Publié le 2025-10-12 18:04:00. Face à une saison d’incendies particulièrement dévastatrice, le Canada envisage la création d’une agence fédérale de coordination des catastrophes. Cependant, des experts appellent à une approche plus nuancée, axée sur la résilience des communautés et le renforcement des moyens existants.
- La ministre de la Gestion des urgences, Eleanor Olszewski, a proposé la création d’une nouvelle agence fédérale pour coordonner les réponses aux catastrophes naturelles.
- Kim Connors, ancien directeur exécutif du Centre interagences canadien des feux de forêt (CIFFC), critique cette proposition, estimant qu’elle ajouterait une couche de bureaucratie inutile.
- Il plaide pour un renforcement de la résilience communautaire et un soutien accru aux programmes existants comme FireSmart Canada.

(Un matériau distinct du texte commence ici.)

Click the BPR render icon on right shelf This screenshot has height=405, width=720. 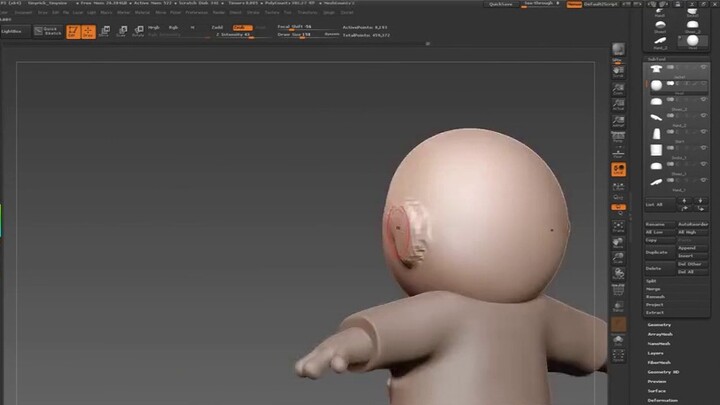coord(619,49)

La saison des feux de forêt de cette année, l’une des plus destructrices de l’histoire canadienne, a mis en lumière les failles du système actuel de gestion des catastrophes. Face à cette réalité, la ministre fédérale de la Gestion des urgences, Eleanor Olszewski, a annoncé son intention de proposer la création d’une agence fédérale dédiée à la coordination des réponses aux catastrophes naturelles, y compris les feux de forêt. Des précisions sont attendues cet automne.
Cependant, cette proposition suscite des réserves, notamment chez Kim Connors, qui a dirigé le Centre interagences canadien des feux de forêt (CIFFC) pendant plus de quarante ans. Selon lui, le système actuel, basé sur le partage des ressources entre les différentes agences, montre ses limites face à l’intensification des phénomènes climatiques.
« Le système actuel n’est pas en mesure de répondre aux demandes provoquées par le changement climatique et l’aggravation de la situation des incendies de forêt partout au Canada. »
Kim Connors, ancien directeur exécutif du CIFFC
Autrefois, les saisons des feux étaient plus régionales, permettant un échange efficace des moyens. Désormais, les incendies se déclarent simultanément sur l’ensemble du territoire, dépassant les capacités d’entraide. L’expert rappelle que certaines provinces, comme le Québec, ont dû prêter main-forte à d’autres régions pour éviter des scénarios encore plus dramatiques. Il souligne également une érosion des ressources consacrées à la lutte contre les feux de forêt depuis les années 1990 et le début des années 2000, malgré un besoin croissant de ces moyens.
Au-delà de la question des ressources, Kim Connors insiste sur l’importance cruciale de renforcer la résilience des communautés face aux feux de forêt. Il déplore une tendance à considérer la protection comme une responsabilité externe, imputée aux gouvernements. « Nous devons vraiment nous asseoir avec les dirigeants communautaires et dire non, nous avons besoin que les communautés soient responsables de leur propre destin. Et puis donnez-leur les outils pour pouvoir le faire », martèle-t-il.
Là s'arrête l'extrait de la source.